[dbus] add project.yaml #8699
[dbus] add project.yaml #8699
Conversation
It's a follow-up to https://seclists.org/oss-sec/2022/q4/7 dbus is the reference implementation of D-Bus, a message bus for communication between applications and system services: https://www.freedesktop.org/wiki/Software/dbus/. It's used by default on at least Debian and Ubuntu and among other things it's also a recommended systemd runtime dependency. Combined with google#7860 it should hopefully fully cover the most popular system dbus daemons. The dbus project also provides the libdbus library used by a lot of projects directly or via various bindings so it should help to cover them too.
|
Can i merge this? |
|
@jonathanmetzman I'd wait for @smcv before merging this or rolling out any fuzz targets. |
|
@jonathanmetzman on a somewhat related note I wonder if there're projects using CFLite to test various branches on GitLab by analogy with how |
|
Please don't proceed with this until I have had time to look into this from the dbus side. There is currently nobody whose main job is dbus, so responding to those fuzzer-detected vulnerabilities has already taken up a lot of my time budget for dbus work recently. |
|
I'll go ahead and close it. I fuzz dbus elsewhere. |
|
Sorry to see this :-( |
|
@jonathanmetzman I think if it was possible to turn off the 90-day disclosure it would be easier to bring projects like dbus to OSS-Fuzz to make it easier to fix issues at their pace. That being said even if it was possible the fuzz targets would still be public (and that would bring "researchers" running them and reporting the same issues over and over again.
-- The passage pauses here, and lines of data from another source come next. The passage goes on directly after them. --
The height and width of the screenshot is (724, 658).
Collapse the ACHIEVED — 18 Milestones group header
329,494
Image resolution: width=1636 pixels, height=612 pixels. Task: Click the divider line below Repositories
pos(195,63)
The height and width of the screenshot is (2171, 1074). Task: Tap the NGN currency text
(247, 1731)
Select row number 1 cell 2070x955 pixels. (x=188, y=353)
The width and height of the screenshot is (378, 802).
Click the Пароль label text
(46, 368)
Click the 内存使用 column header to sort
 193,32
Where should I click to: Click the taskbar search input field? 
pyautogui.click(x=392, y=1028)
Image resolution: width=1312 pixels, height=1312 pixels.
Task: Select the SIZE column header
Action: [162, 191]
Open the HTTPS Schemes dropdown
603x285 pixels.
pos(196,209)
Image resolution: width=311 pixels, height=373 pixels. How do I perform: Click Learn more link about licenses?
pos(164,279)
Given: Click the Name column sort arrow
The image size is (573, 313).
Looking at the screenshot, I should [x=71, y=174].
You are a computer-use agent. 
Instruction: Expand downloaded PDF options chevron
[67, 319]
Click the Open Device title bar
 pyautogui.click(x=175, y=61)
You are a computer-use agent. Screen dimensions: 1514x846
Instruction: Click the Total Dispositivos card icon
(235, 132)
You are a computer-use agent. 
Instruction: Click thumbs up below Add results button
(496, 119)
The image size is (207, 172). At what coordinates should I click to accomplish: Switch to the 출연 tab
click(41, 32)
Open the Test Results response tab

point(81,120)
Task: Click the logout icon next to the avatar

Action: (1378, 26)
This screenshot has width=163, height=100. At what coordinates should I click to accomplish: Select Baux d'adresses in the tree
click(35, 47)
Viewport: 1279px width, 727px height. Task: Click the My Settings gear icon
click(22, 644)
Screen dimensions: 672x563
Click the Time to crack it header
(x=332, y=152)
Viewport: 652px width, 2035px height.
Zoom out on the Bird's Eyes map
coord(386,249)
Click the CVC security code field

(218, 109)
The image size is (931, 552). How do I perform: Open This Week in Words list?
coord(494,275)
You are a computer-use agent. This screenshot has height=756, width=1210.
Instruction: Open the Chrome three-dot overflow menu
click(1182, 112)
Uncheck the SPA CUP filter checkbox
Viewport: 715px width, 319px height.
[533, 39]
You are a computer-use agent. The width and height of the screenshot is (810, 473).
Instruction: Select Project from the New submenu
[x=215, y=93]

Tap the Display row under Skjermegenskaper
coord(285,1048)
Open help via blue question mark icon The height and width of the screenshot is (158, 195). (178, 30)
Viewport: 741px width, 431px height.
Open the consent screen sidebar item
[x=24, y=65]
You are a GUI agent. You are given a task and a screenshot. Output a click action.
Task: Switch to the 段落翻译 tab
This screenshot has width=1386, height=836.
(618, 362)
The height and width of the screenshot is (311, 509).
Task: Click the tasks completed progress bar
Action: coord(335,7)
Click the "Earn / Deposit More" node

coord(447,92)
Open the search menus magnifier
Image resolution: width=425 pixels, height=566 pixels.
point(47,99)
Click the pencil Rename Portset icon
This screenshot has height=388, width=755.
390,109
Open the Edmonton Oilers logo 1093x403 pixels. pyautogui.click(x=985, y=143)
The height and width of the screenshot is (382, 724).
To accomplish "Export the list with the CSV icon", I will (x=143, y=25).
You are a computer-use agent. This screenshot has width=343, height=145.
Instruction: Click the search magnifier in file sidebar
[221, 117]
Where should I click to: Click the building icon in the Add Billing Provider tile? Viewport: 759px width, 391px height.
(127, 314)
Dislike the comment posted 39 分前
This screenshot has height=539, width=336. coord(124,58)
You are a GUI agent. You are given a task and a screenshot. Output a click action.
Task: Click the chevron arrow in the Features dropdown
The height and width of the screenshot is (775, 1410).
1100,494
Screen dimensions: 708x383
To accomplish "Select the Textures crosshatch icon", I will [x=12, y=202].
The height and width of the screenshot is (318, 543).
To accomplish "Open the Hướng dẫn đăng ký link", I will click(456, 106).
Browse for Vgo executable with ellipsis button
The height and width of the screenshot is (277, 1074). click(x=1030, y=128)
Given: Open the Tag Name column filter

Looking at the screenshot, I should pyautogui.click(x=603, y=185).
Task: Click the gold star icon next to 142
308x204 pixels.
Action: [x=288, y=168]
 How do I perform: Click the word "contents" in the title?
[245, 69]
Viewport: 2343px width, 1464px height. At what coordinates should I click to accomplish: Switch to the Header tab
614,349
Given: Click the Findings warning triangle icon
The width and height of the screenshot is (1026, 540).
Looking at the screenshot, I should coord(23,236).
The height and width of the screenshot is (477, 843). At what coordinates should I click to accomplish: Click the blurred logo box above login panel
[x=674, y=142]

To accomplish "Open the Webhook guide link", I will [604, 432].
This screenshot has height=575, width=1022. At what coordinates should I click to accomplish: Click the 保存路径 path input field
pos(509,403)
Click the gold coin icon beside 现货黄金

As far as I can remember elfutils got issues like that once its fuzz targets were integrated and libbpf has received several reports like that this month). |
It's a follow-up to https://seclists.org/oss-sec/2022/q4/7
dbus is the reference implementation of D-Bus, a message bus for communication between applications and system services: https://www.freedesktop.org/wiki/Software/dbus/. It's used by default on at least Debian and Ubuntu and among other things it's also a recommended systemd runtime dependency. Combined with #7860 it should hopefully fully cover the most popular system dbus daemons. The dbus project also provides the libdbus library used by a lot of projects directly or via various bindings so it should help to cover them too.